France Telecom-Orange had 230.7 million customers at 31 December 2012, with 81.6 million mobile customers in Africa and the Middle East.
Speaking at an event in Johannesburg on Thursday (16 May), Jean-Luc Lasnier, general manager for Orange Business Services in the Middle East and Africa said that the group achieved growth of 20% in 2012 in Africa, with 2013 “showing the same strong trend” while the US and Europe failed to deliver as strongly as in the past.
He said that Orange would spend 30% of its overall investment on the continent, somewhere in the region of 7 billion euros.
Lasnier said that with such investments into Africa, “the company wants results…we have pressure to deliver”.
In its annual results for 2012, Orange reported a net income of 3.39 billion euros, and capital expenditure of 5.82 billion euros.
In January, Orange announced its intention to serve the South African consumer market through a new subsidiary called Orange Horizons.
The group launched an e-commerce website, which sells telecoms-related devices and accessories, while future projects could include the launch of online stores selling telecoms-related equipment or airtime; the introduction of flexible travel solutions; or the launch of a virtual mobile operator (MVNO) activity, it said.
On Thursday, Lasnier highlighted the group’s intention as a business to business service provider, through Orange Business Service, the B2B arm of Orange.
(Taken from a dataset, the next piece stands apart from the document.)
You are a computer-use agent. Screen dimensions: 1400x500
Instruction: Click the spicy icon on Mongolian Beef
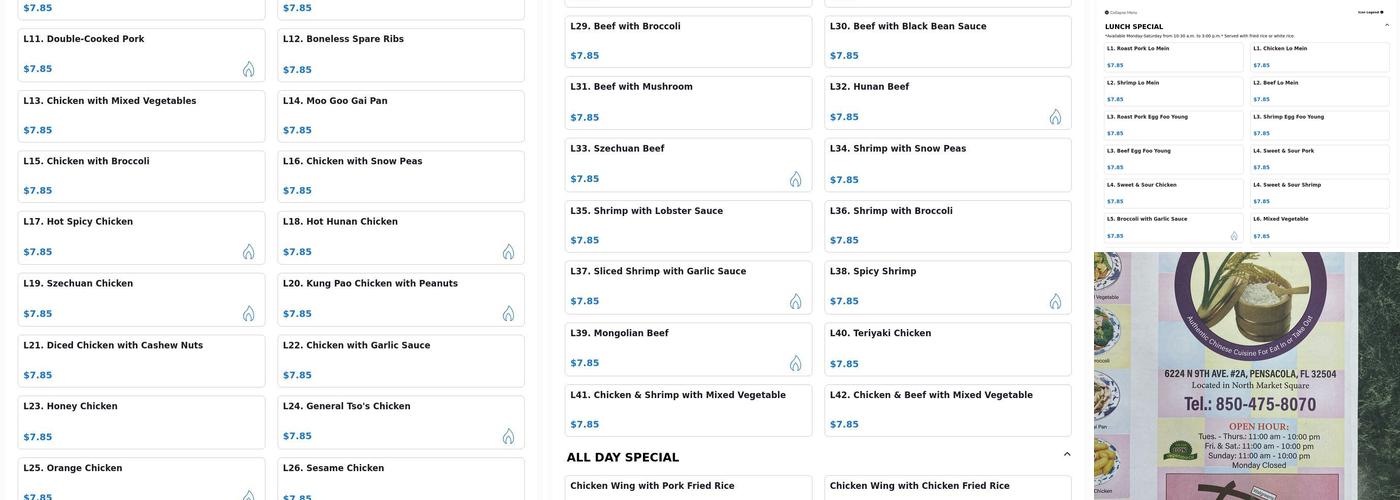coord(795,363)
In South Africa, he said that the strategy would be to continue targeting multinational companies (MNCs) with current clients including mining group’s BHP Billiton, AngloGold Ashanti, listed brewer, SABMiller, and British American Tobacco.
He said that of all the multi nationals Orange served in Africa, 70% are based in South Africa.
According to Morgan Mierke, country manager for Africa, the group’s staff count in SA is at about 60, which serves the rest of the continent.
Mierke said that the continent has seen a big shift towards a more services oriented platform, from a connectivity only provision as companies in South Africa looks at expansion into the rest of the continent.
He said that in the past, connectivity would have made up 90% of a company’s requirement, but this has shifted to a 50/50 connectivity and services ratio.
He added that services would continue to drive the group’s presence on the continent in the next four to five years to the extent that it would account for up to 70% of its business, with 30% towards connectivity.